The process of joining the European Union (EU) came along with tough macroeconomic
conditions for the Central and East European (CEE) countries. The adherence to the EU did
not replace these burdens from CEE economies; moreover, they continued to struggle with
issues concerning high rates of unemployment, great budget deficits, high external rates,
narrow-based economic structure, large informal economic sectors, poor corporate
efficiencies and productivities and lack of appropriate legal and financial infrastructures
(Yeoh, 2007).
After some resounding bad strategic decisions, it seems that the foreign investors have
learned their lesson and think twice before they decide a large merger or spectacular
acquisition in CEE. They do this by assessing the structure and pattern of corporate governance
frameworks of emerging economies like those of the CEE countries. In such a case, it would be not only advisable, but also necessary for CEE to keep up with the best practices in corporate
governance if they want to benefit from the foreign investments.

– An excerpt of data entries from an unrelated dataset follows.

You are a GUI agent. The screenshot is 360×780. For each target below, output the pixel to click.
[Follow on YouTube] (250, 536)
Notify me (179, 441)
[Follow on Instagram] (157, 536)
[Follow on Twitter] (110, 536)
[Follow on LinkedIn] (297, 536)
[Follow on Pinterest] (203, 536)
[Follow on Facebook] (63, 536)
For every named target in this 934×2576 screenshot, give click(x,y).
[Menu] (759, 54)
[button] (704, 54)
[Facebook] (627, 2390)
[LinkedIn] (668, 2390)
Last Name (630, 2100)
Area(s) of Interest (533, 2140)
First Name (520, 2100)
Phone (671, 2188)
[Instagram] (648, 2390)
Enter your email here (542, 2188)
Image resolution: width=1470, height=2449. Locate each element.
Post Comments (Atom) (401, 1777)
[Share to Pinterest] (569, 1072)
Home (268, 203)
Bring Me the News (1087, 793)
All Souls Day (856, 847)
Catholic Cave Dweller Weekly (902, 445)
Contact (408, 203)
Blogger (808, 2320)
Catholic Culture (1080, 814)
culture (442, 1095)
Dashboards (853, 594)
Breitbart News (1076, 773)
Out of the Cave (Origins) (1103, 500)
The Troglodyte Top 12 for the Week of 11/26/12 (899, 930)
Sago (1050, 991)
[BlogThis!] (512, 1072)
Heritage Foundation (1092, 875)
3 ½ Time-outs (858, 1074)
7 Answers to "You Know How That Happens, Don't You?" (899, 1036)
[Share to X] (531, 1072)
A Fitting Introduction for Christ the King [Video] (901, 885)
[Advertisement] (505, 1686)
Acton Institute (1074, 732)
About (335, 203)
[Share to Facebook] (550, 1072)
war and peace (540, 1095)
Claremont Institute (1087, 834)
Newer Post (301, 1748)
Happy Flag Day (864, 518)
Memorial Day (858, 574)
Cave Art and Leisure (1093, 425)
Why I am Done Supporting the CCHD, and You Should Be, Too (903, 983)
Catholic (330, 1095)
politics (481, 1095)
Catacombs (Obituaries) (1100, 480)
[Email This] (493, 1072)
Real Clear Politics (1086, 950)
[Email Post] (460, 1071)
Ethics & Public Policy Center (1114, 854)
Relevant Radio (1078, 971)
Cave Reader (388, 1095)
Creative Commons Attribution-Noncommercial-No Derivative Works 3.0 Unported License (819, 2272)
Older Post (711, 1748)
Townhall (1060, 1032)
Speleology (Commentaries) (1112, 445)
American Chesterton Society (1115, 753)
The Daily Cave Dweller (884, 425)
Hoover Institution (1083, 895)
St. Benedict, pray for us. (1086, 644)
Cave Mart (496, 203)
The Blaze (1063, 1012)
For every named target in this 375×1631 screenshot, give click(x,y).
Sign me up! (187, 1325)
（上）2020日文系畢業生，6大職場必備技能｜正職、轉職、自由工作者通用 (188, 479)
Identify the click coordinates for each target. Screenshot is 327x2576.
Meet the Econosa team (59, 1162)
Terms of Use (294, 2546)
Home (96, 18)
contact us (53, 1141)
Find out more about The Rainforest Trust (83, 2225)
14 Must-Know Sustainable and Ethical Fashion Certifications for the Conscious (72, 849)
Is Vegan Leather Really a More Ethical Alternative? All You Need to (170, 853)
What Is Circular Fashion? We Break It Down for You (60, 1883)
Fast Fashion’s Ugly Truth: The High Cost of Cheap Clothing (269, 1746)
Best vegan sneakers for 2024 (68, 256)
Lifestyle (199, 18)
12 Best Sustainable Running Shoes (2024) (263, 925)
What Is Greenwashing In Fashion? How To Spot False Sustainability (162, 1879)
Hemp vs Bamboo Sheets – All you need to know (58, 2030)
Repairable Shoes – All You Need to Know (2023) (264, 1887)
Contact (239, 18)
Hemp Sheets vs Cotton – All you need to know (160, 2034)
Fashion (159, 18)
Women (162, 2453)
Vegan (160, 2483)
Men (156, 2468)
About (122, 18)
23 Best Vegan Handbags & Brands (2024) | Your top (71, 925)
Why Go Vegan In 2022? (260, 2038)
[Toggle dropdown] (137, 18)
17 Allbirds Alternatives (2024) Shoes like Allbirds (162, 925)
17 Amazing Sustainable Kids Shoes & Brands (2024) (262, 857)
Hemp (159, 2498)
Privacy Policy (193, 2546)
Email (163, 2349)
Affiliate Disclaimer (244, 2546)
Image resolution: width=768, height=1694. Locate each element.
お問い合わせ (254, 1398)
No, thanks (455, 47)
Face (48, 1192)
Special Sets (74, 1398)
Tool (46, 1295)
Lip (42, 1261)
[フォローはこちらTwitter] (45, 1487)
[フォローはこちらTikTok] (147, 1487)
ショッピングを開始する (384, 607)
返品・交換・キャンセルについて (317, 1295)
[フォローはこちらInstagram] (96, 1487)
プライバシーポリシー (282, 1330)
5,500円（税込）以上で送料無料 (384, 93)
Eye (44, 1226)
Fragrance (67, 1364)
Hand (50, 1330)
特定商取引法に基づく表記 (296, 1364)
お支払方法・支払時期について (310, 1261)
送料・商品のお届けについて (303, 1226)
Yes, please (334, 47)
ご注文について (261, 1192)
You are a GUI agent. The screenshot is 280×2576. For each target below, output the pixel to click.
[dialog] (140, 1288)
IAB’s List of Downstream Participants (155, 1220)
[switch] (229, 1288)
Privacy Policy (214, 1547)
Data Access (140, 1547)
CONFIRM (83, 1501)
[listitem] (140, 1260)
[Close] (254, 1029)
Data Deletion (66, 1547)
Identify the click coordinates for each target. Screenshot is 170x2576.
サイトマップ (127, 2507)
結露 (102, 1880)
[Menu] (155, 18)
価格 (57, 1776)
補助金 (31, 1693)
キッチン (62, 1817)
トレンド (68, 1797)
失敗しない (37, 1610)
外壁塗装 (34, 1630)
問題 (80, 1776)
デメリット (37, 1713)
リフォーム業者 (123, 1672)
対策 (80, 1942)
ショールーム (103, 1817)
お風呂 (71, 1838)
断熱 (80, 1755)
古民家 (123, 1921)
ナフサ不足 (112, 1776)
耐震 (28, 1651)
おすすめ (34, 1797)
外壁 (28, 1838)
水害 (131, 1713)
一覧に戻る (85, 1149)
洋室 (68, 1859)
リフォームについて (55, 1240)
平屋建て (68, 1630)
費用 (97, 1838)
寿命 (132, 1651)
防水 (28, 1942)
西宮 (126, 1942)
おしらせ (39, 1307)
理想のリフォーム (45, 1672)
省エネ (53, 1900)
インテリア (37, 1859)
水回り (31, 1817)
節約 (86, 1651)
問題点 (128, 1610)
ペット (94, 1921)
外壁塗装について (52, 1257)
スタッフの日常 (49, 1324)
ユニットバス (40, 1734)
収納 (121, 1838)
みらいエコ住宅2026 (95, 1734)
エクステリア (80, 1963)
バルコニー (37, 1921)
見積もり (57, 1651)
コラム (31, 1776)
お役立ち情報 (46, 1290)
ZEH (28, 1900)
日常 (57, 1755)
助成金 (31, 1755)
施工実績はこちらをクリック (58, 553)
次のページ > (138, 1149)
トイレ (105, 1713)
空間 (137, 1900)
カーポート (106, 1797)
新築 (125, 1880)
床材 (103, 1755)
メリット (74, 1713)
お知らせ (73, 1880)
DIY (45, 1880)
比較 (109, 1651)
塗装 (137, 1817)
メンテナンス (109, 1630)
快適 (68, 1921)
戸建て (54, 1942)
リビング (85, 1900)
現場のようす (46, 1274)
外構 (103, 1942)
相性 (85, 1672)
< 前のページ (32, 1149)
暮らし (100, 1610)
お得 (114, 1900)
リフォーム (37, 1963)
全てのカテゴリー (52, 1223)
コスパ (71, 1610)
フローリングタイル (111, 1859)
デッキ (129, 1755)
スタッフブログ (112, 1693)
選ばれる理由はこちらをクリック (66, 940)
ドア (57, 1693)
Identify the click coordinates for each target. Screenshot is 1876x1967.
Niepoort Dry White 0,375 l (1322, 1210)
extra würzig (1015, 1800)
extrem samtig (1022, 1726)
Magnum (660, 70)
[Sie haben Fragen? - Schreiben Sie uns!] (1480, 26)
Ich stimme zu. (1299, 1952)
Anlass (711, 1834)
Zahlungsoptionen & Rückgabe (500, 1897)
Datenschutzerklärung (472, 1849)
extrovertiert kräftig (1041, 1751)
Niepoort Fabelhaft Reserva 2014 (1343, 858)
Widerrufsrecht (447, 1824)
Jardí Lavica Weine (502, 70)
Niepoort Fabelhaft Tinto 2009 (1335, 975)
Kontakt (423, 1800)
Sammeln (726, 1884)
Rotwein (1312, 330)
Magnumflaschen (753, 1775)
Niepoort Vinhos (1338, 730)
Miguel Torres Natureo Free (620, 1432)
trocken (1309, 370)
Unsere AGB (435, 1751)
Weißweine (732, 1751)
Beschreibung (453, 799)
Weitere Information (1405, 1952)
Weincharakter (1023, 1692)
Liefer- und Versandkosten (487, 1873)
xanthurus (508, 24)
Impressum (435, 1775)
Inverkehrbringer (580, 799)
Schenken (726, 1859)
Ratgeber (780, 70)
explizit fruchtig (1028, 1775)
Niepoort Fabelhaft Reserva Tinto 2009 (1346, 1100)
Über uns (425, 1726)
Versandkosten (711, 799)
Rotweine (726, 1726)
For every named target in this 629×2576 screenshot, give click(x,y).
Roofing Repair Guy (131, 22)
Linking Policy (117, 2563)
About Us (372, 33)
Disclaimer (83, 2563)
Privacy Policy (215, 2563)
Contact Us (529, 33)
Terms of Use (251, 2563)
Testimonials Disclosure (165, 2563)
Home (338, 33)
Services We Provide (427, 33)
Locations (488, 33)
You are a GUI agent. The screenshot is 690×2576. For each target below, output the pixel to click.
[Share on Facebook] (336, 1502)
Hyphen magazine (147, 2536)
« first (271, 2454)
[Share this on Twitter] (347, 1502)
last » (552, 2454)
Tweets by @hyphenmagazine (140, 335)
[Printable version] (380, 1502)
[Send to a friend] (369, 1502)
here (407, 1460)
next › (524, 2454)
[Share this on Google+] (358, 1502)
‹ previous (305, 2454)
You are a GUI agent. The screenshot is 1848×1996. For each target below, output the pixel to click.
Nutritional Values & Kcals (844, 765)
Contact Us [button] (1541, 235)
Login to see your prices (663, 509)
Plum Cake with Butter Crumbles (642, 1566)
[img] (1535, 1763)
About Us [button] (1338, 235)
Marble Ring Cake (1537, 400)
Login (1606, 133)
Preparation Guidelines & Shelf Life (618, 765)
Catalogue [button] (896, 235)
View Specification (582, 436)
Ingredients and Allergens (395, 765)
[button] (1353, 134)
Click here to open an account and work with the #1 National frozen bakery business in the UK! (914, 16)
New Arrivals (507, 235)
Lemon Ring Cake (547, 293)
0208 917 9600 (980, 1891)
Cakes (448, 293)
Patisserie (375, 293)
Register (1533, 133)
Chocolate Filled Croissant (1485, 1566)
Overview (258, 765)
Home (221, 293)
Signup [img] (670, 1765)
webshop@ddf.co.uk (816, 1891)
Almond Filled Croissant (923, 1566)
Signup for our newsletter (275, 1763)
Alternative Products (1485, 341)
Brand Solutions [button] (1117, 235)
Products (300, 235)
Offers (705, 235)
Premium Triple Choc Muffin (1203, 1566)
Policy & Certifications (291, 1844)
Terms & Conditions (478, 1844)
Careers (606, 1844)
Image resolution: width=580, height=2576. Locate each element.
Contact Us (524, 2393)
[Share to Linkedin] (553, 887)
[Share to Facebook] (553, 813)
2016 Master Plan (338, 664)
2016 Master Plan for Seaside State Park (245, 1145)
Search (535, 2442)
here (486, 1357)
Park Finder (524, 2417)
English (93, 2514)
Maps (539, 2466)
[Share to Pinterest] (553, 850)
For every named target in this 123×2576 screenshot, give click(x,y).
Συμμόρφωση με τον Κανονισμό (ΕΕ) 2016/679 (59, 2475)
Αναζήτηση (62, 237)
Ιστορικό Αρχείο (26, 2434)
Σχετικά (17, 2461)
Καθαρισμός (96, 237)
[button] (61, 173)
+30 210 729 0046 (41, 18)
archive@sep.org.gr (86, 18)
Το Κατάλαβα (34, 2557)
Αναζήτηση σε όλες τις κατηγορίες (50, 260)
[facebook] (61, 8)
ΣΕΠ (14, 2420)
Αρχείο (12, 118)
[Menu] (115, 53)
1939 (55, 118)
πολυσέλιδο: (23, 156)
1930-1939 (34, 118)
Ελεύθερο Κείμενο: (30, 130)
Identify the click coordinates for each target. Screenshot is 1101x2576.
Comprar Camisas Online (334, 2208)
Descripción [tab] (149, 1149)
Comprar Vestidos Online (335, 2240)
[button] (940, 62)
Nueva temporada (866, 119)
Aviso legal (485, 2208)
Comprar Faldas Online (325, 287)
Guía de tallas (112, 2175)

The ability to attract foreign investments is not the single reason for which countries that
are facing ‘transition’ have to comply with corporate governance frameworks. Privatization of
firms, which were earlier in the hands of state, has raised corporate governance. Further, the
allocation of capital has also become a much more complex process due to liberalization,
technological progress and opening of the financial markets (Bobirca and Miclaus, 2007).
All these have made corporate governance more important and more difficult to achieve.
These past developments created an acute need for corporate governance rules in CEE,
which led, in the end, to the adoption of corporate governance codes within all the CEE
countries. These set of rules and regulations look alike for a majority of the CEE, as they
describe comprehensive standards of good governance, like, for example, the protection of
minority shareholders; issues of disclosure and transparency; constitution of boards,
compensation issues, etc. (Puffer and McCarthy, 2003). Yet, the corporate governance practices
tend to be very different from one country to another, especially among the developed and
transition economies in Europe, with some specific features for CEE economies.